Two small sidewalk projects in the heart of Hyde Park have moved one step closer to reality after the town engineering consultants gave an update on them at the Town Board workshop meeting March 24.
The East Market Street project, which is being called a “pedestrian path” because of a small amount of curbing, will run between Stewarts on Route 9G and Hyde Park Heights Apartments, a stretch of about 850 feet. The curbing will be required near Hyde Park Heights to protect pedestrians in accordance with county concerns.
The engineering consultants, Andrew Learn and Pete Setaro, said they had met with the Dutchess County Department of Public Works in February and got conceptual approval for the Market Street project before applying for a Community Development Block Grant of $147,000, which will be used to fund the project.
Learn said, “We submitted plan drawings and designs just a couple weeks ago and we’re hoping to hear back from them with approvals or additional comments in the next couple of weeks.” The next step would be to hopefully put the projects up for bid in mid-April, he added.
Meanwhile, the Route 9 sidewalk, which will run about 350 feet from the corner of Terwilliger Road to near Dairy Queen or Molloy Pharmacy, will be funded with $30,000 of reapportioned monies from a Multi-Modal sidewalk that was planned a few years ago for Route 9 to Pine Woods until there was a conflict with a property owner.

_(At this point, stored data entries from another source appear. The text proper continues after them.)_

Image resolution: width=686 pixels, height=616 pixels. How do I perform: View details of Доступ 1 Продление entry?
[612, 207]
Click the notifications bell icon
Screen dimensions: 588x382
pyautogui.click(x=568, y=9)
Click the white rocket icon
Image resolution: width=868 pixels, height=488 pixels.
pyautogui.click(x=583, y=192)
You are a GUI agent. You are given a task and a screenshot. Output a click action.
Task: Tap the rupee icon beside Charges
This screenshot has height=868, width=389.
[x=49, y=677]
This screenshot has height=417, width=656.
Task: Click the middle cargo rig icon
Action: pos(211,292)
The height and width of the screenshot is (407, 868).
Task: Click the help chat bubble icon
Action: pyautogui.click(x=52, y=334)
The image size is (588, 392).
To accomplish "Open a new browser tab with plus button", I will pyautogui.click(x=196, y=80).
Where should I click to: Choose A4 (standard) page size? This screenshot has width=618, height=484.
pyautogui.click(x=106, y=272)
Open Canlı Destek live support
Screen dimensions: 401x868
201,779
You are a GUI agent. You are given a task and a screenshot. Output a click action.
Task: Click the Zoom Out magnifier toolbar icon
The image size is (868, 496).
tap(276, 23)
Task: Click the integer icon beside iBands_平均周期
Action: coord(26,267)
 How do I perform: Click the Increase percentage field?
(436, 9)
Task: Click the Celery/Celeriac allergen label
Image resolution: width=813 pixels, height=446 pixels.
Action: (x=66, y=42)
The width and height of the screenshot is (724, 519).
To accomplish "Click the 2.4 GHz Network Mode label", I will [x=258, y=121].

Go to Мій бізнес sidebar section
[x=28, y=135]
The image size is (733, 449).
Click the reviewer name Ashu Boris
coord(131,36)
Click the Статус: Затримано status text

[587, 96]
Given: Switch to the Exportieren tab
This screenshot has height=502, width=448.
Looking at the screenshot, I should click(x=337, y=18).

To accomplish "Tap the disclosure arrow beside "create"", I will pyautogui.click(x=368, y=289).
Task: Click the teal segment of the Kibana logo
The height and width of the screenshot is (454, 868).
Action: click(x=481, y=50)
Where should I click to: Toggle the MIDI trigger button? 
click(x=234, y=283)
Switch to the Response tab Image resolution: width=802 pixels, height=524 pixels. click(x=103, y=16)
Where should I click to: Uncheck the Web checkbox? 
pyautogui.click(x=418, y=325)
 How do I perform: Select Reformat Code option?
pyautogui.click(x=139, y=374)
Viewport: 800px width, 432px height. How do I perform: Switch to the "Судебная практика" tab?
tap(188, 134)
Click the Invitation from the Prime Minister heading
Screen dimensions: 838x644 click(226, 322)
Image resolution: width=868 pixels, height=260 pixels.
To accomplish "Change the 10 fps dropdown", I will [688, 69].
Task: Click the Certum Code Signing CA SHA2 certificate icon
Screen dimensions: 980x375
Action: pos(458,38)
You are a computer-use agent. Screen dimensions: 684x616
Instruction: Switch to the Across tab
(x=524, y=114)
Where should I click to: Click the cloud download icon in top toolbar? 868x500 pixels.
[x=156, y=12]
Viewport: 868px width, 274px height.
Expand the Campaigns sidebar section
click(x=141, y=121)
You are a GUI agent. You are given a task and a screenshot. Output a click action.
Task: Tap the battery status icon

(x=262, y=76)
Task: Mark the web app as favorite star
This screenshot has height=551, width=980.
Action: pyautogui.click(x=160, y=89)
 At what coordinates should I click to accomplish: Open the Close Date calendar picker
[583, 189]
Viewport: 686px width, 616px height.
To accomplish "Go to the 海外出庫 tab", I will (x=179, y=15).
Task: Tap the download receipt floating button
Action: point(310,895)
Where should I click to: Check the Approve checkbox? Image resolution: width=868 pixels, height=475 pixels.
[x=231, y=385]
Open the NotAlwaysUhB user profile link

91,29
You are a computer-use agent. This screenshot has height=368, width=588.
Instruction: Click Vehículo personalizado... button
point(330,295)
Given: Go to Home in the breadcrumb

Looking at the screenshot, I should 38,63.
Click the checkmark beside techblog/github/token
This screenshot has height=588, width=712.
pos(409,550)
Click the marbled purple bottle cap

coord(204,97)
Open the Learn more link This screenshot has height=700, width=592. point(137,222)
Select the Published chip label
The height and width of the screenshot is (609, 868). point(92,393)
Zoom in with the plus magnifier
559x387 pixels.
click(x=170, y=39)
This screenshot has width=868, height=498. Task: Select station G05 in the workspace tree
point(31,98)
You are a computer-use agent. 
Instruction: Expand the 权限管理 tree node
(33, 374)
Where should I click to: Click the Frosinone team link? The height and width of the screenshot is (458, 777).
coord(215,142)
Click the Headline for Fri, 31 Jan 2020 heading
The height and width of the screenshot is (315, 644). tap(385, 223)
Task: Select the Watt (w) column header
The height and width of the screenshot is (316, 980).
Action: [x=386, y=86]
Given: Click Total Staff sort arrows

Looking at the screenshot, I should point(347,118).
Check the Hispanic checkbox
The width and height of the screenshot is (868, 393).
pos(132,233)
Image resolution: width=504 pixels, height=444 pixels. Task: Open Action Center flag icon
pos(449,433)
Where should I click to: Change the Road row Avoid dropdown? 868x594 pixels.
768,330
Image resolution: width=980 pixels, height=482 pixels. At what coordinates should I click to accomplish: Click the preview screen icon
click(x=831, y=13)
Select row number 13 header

One concern of the board was the responsibility for maintaining the sidewalks. Town attorney Warren Replansky explained that overall maintenance is the town’s responsibility, such as snow removal, but Supervisor Aileen Rohr noted that areas in front of commercial properties are the responsibility of business owners.
Setaro said that the town would maintain the landscaping for the first year because it has a one-year warranty, but that the sidewalks will be the responsibility of the adjacent property owners.
Setaro is working on getting easements from property owners while the sidewalks are being constructed alongside their properties.
The Route 9 project will be made up of 4-foot-wide sidewalks with a 2-foot-wide strip of grass on the roadside, said Learn. However, he said, the planned length of 350 foot is estimated to “put us a little bit over what we can spend,” so the section near Molloy’s Pharmacy will be only added if the base bid comes in at a “good price.”
Learn said that they are waiting on the county DPW to approve the East Market Street path and that he and Setaro were going to present specifics on the Route 9 sidewalk project at a meeting with the state Department of Transportation, which has to approve the plan.